The Emmy’s presented another fallen star, the butt of everyone’s summer joke, with an opportunity to apologize and get back into everyone’s good graces. Of course, I’m talking about Charlie Sheen. The troubled actor took the stage to present Outstanding Actor in a Comedy, his old category, which he reminded everyone. Then, proving that he can still put on a show, Sheen delivered a halting, seemingly heart-felt pseudo-apology to his previous co-workers at Two And A Half Men. “From the bottom of my heart, I wish nothing but the best for this upcoming season. We spent eight wonderful years together, and I know you will continue to make great television.” Now don’t get me wrong, some PR exec earned his money with those few short sentences.

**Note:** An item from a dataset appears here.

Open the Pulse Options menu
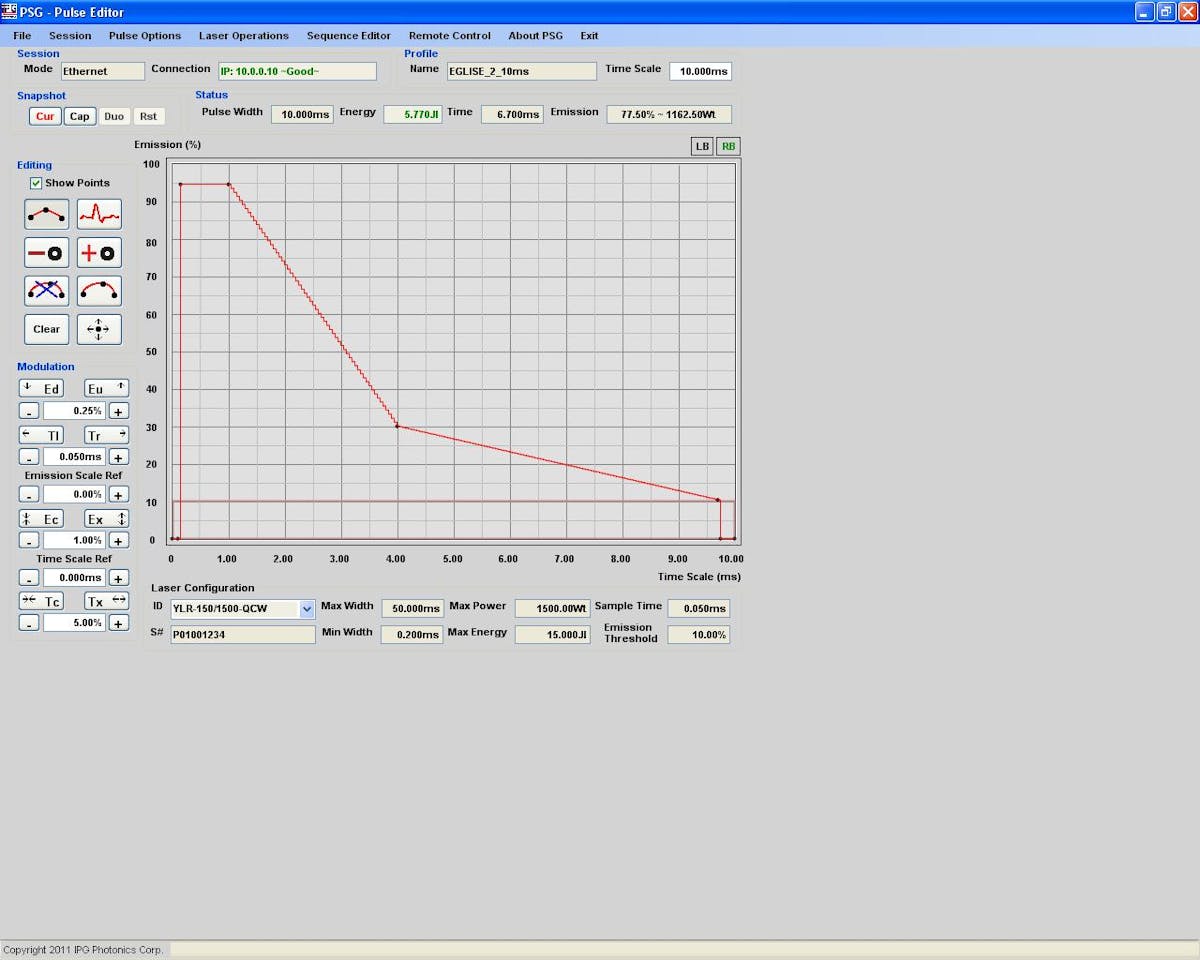The height and width of the screenshot is (960, 1200). pos(145,36)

It sure sounded pretty.

But just months ago, Charlie Sheen was on a downward spiral, getting increasingly out of control and incoherent.  In the end, it wasn’t even a train-wreck to watch. Sheen seemed to be in serious need of mental help. He was spouting vitriol at anyone who dared to question his sanity, which everyone had to be doing. The whole situation was simply pitiful. We often forgot during the Violent Torpedo of Truth that Sheen wasn’t just dragging his own name through the mud, he has children and ex-wives. He has kids to be responsible for, yet he was on-stage promoting his porn-star “Goddesses” and his tiger-blood winning. So after all that, does a couple of daytime talk-show interviews and a quick, polished speech on an awards show make it all better?

For kids watching the Emmys, I hope they had an adult around to point out that apologies are wonderful, but they don’t negate the consequences of our actions. If I behave irresponsibly and then feel bad about it, it’s not as if nothing happened. Of course we all make mistakes. But those mistakes all have fall-outs. One would expect the fallout from a breakdown and a couple of arrests to be more severe than publicly wishing the best to Ashton Kutcher.

Charlie Sheen’s words sounded right, but he hasn’t proven that he actually feels them. He hasn’t done anything to show that he realizes the error of his ways or plans to behave better in the future. Maybe we should wait until he actually gets back to work before we start applauding him at awards shows.